MEG CAN DETECT SURGICAL CANDIDACY IN CHILDREN WITH GENERALIZED DISCHARGES AND INTRACTABLE FOCAL EPILEPSY
Abstract number :
1.092
Submission category :
3. Neurophysiology
Year :
2012
Submission ID :
16082
Source :
www.aesnet.org
Presentation date :
11/30/2012 12:00:00 AM
Published date :
Sep 6, 2012, 12:16 PM
Authors :
A. Ochi, C. Y. Go, E. Widjaja, K. Nishioka, S. Oba, T. Matsui, J. Rutka, J. Drake, E. J. Donner, S. Weiss, C. Snead, H. Otsubo
Rationale: Scalp video EEG (SVEEG) often shows generalized spike-and-waves (GSW) in children with intractable focal epilepsy. Magnetoencephalography (MEG) can lateralize the spike dipoles of interictal GSW to assess surgical candidacy. Methods: We retrospectively identified children who had interictal GSW during non-REM sleep on SVEEG among the children who underwent MEG and intracranial video EEG (IVEEG) at The Hospital for Sick Children (Toronto, Canada). We analyzed interictal and ictal SVEEG, the lateralization/localization of MEG dipoles and extent of resection areas. Results: We retrospectively identified 28 children with interictal GSW during non-REM sleep on SVEEG among 103 children who underwent intracranial video EEG. During non-REM sleep, 21(75%) children had frequent interictal GSW, 6 intermittent and one rare.
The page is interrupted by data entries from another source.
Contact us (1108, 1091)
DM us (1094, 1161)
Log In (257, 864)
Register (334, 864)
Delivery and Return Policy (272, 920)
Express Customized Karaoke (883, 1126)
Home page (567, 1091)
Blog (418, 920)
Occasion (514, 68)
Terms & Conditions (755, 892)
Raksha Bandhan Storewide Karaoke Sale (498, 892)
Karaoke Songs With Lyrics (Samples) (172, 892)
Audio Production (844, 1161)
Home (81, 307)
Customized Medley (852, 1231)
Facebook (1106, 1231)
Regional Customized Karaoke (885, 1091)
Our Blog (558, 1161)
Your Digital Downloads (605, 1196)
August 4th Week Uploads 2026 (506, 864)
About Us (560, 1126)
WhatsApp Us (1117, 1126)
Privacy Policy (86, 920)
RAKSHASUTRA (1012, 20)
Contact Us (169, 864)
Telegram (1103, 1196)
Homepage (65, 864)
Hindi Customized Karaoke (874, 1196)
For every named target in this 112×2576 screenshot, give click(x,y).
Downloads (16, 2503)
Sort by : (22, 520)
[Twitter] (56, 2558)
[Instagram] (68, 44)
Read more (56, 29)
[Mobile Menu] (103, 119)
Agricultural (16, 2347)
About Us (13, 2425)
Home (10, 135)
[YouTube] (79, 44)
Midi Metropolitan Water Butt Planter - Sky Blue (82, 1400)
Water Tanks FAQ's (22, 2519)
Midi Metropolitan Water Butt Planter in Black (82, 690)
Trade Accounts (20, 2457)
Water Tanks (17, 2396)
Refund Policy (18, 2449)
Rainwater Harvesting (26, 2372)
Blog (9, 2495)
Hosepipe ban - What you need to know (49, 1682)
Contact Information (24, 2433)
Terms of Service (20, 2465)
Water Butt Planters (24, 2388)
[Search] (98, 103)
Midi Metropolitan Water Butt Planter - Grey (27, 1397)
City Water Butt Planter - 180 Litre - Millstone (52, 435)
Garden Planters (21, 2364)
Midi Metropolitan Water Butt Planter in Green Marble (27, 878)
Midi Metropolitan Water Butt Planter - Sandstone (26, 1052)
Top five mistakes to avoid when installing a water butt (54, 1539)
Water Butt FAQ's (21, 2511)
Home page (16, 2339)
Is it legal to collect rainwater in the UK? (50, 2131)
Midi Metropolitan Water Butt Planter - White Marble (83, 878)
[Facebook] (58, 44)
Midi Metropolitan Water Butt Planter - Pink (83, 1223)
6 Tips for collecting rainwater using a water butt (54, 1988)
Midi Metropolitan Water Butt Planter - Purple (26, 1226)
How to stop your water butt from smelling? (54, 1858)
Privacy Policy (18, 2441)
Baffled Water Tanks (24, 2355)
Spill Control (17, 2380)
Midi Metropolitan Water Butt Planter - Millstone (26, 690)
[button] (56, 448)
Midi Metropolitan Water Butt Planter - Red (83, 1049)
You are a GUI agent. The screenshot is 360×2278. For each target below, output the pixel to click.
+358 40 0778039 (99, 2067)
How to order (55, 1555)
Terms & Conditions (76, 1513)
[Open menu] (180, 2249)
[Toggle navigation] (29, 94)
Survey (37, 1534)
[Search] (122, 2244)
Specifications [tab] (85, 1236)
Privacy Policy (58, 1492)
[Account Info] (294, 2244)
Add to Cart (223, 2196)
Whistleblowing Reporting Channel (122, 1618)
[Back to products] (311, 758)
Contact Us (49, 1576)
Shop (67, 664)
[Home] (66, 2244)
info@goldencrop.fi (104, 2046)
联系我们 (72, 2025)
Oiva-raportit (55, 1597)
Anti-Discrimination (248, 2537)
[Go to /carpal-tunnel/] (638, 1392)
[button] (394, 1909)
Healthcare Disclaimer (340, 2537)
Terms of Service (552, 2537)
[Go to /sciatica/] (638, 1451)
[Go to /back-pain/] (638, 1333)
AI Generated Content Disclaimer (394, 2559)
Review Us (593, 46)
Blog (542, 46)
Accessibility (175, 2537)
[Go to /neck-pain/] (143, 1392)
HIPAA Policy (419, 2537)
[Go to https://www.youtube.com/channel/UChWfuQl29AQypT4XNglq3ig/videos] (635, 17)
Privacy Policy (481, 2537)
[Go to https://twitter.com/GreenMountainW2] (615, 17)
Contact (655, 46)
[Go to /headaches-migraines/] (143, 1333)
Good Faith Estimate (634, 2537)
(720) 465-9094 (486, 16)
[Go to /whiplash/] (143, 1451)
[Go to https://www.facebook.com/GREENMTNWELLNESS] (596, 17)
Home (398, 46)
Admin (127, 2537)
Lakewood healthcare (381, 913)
Twenty-three (82%) children had interictal focal discharges in addition to GSW. Lateralization of ictal SVEEG was concordant to the resective hemisphere in 15 (54%) children. Lateralized seizure semiology was concordant to the resective hemisphere in 11 (39%) children. Main seizure semiology consisted of partial seizures (9 children), periodic spasms (8), isolated epileptic spasms (2), tonic seizures (5), generalized tonic clonic seizures (2), myoclonic jerks (1) and atypical absence (1). Fifteen (54%) children had more than one seizure type. MEG dipoles in the resected hemisphere ranged from 7 to 151 (mean 64; 53-100%, mean 88%) comparing with those in contralateral hemispheres from 0 to 31 (mean 8). Cortical resections were performed over one lobe (2 children), 2 lobes (9), 3 (11), and 4 (3). The remaining 3 children did not undergo resective surgery due to overlapping ictal onset and functional zone. One and two lobe resection (11 children) included frontal lobe in all children, but no occipital lobe involvement. The remaining 14 children underwent multilobar resection including posterior quadrant. Conclusions: MEG can lateralize the source of interictal GSW in children with intractable focal epilepsy. Even when children show frequent interictal GSW during non-REM sleep and seizure semiology cannot be lateralized, they can still be considered for resective surgery if interictal focality on SVEEG and lateralized MEG dipoles are concordant. The resection areas, however, tend to be multi-lobar.